TASK TO CARRY OUT: Every entry is to be printed again precisely as given.

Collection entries
* * *
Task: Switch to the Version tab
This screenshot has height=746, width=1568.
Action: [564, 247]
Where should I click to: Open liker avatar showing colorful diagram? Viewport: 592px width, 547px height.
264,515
* * *
TASK ANSWER:
Task: Switch to the Version tab
This screenshot has height=746, width=1568.
Action: [564, 247]
Where should I click to: Open liker avatar showing colorful diagram? Viewport: 592px width, 547px height.
264,515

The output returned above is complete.